It was just another Friday for office-goers hurrying home, students grappling with their homework and housewives settling in for their daily dose of screen soap. But for a few houses around town the day was special; it marked the homecoming of a special guest — Goddess Durga. And even as you read this on a lazy Sunday morning, frantic preparations are on for the Mahashtami anjali.

Yes, this is Durga puja time. If you haven’t remembered to buy a fresh set of clothes or skip breakfast for anjali, you cannot be faulted. For Basanti puja — that is what the worship of Durga in basanta or spring is called — happens in only a handful of houses in the city.

The origin

The autumnal affair — Sharadiya Durgotsav — may have overtaken the vernal ritual centuries ago in pomp and popularity, but the fact is that Basanti puja is the real thing. Turn the pages of tradition and you discover that first Durga puja, performed by King Surath under instructions from sage Medha, had taken place in spring. He had lost his kingdom and had wandered into the forest, heart-broken. There he met Samadhi, belonging to the Vaisya caste, who was also in mourning. Both met Medha and told him about their sufferings. The sage then advised them to worship Durga in spring.
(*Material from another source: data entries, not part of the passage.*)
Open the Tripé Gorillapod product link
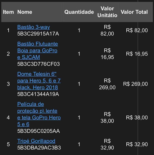click(36, 141)
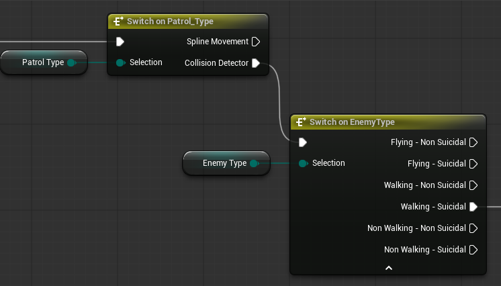Screen dimensions: 501x286
Task: Click the Non Walking - Suicidal output pin
Action: [x=473, y=250]
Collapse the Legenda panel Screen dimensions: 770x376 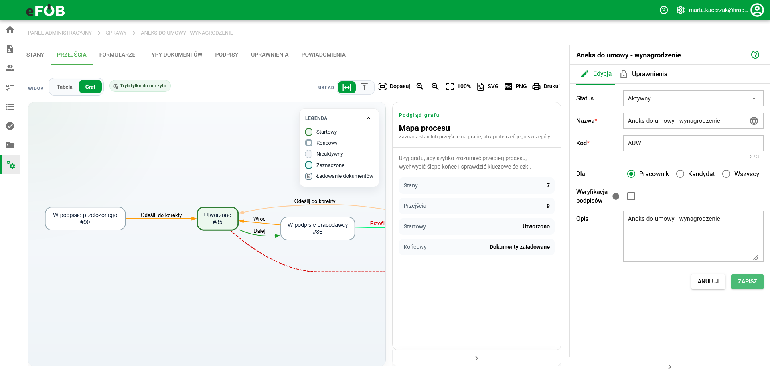368,118
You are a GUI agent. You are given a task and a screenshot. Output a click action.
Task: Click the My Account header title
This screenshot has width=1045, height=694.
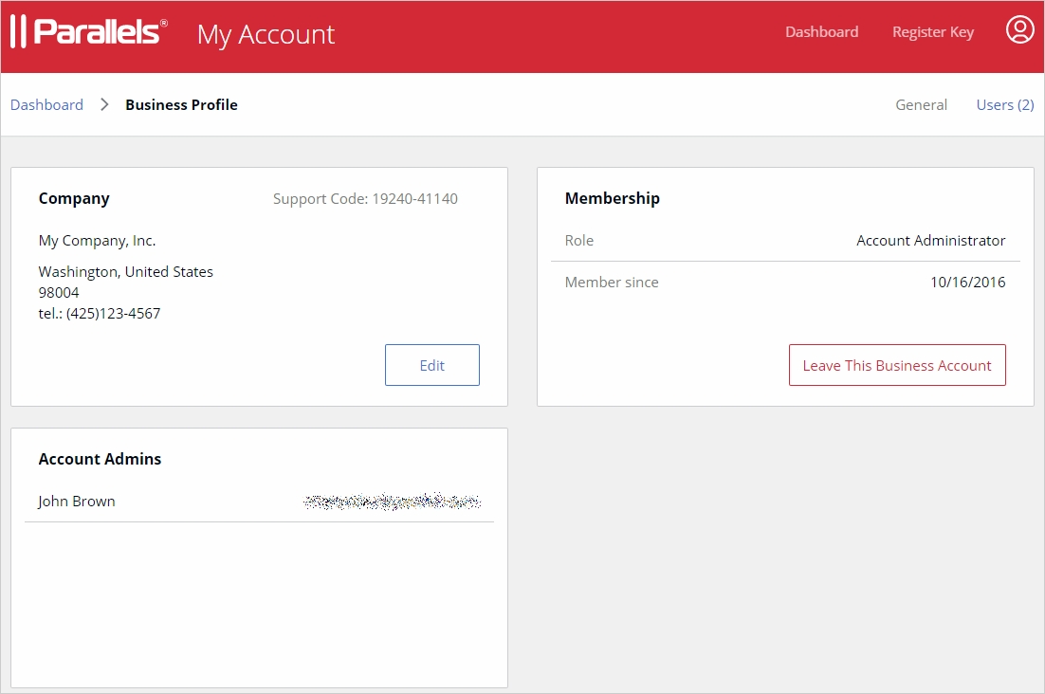pyautogui.click(x=266, y=34)
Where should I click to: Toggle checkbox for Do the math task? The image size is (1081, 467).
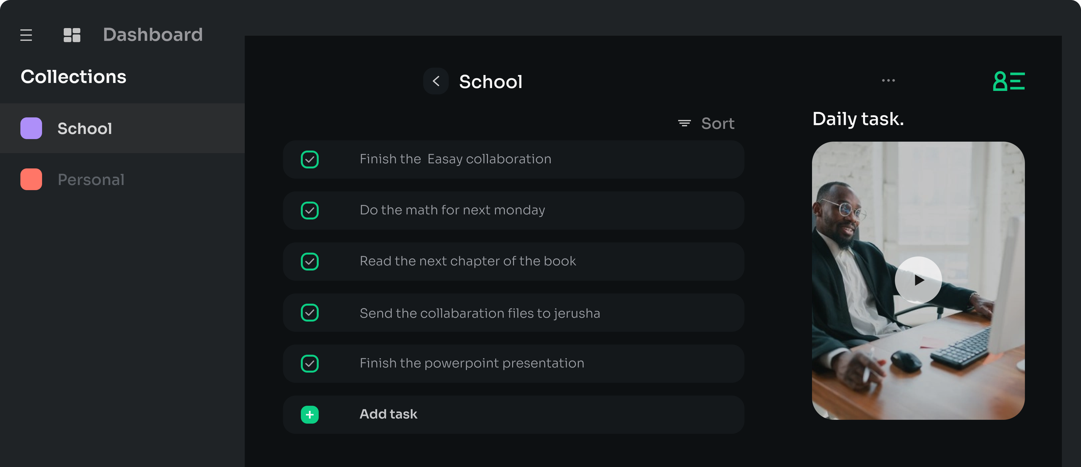pos(310,210)
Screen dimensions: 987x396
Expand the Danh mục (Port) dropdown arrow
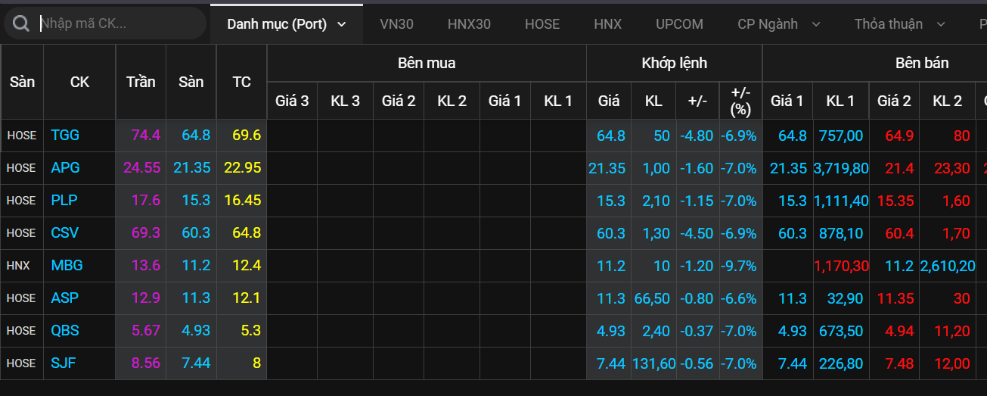(342, 24)
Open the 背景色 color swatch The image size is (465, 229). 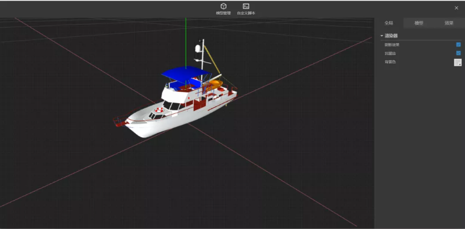click(458, 62)
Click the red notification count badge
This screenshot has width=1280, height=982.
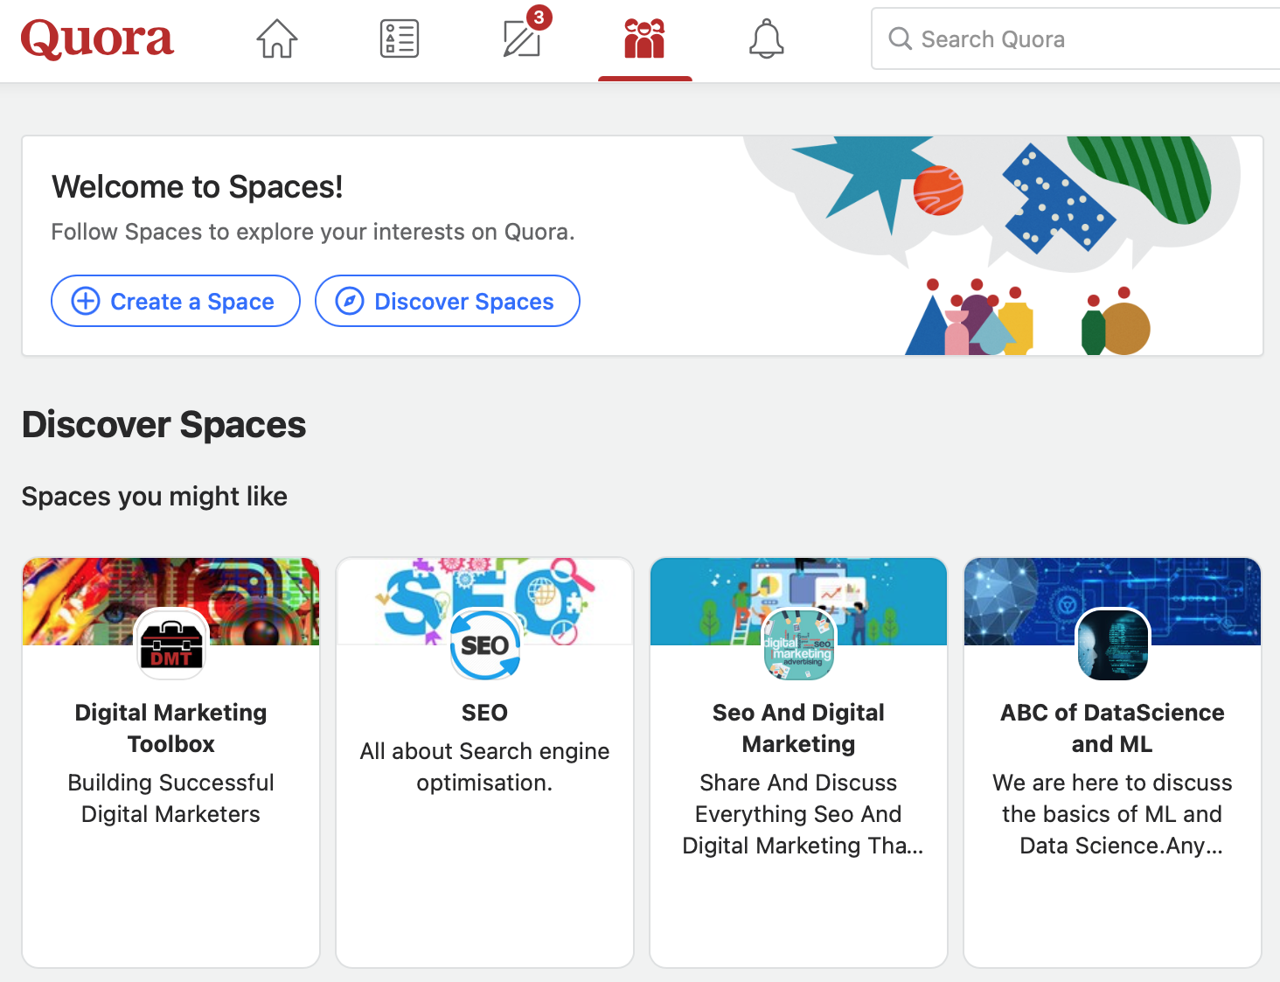tap(539, 17)
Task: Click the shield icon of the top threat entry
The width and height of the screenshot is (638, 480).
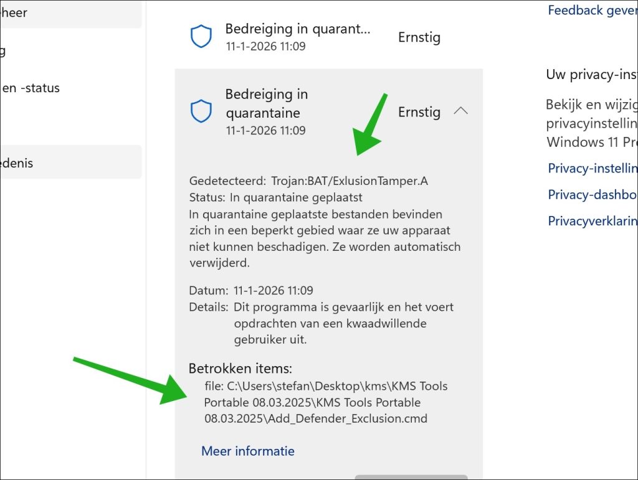Action: tap(201, 37)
Lord Rama’s akalbodhan of Durga in autumn, to seek a boon of victory over Ravana, happened much later. The name itself suggests that it was an untimely (akal) deed. Yet as the cult of Rama grew, the puja begun by him gained currency, relegating Basanti puja to near oblivion.

One puja, two times

“The rituals of both pujas are the same. There is no difference in the idols either,” says Ramnarayan Bhattacharya, the priest who performs Durga puja at Sovabazar Rajbari. Only the ghot for bodhon (awakening) is missing on Sashthi as the puja, unlike autumn’s akalbodhan, happens on time.

“On Ashtami, we will even have kumari puja, a salient feature of saradotsav in household pujas,” explains 75-year-old Surupa Gooptu, engaged in Basanti puja this year, hosting the family deity Singhabahini Durga.

The ashtadhatu idol, about four inches high, is worshipped by different branches of the family by turns. Surupa Gooptu’s turn has come after 36 years. “We will also perform sharadiya Durga puja this year, with the same idol,” says her daughter Kumkum.

The Kundu Chowdhurys of Andul, Howrah, worship Durga as Parvati, seated on her consort Shiva’s lap. “After Basanti puja, we immerse the idol on Dashami. An exact replica is made in autumn,” says Ashit Kundu Chowdhury. The two-puja custom is continuing since the late 18th century when the babus of the house were late in returning from a voyage and the women performing Basanti puja pledged to do a Durga puja as well in autumn once the men came home safe.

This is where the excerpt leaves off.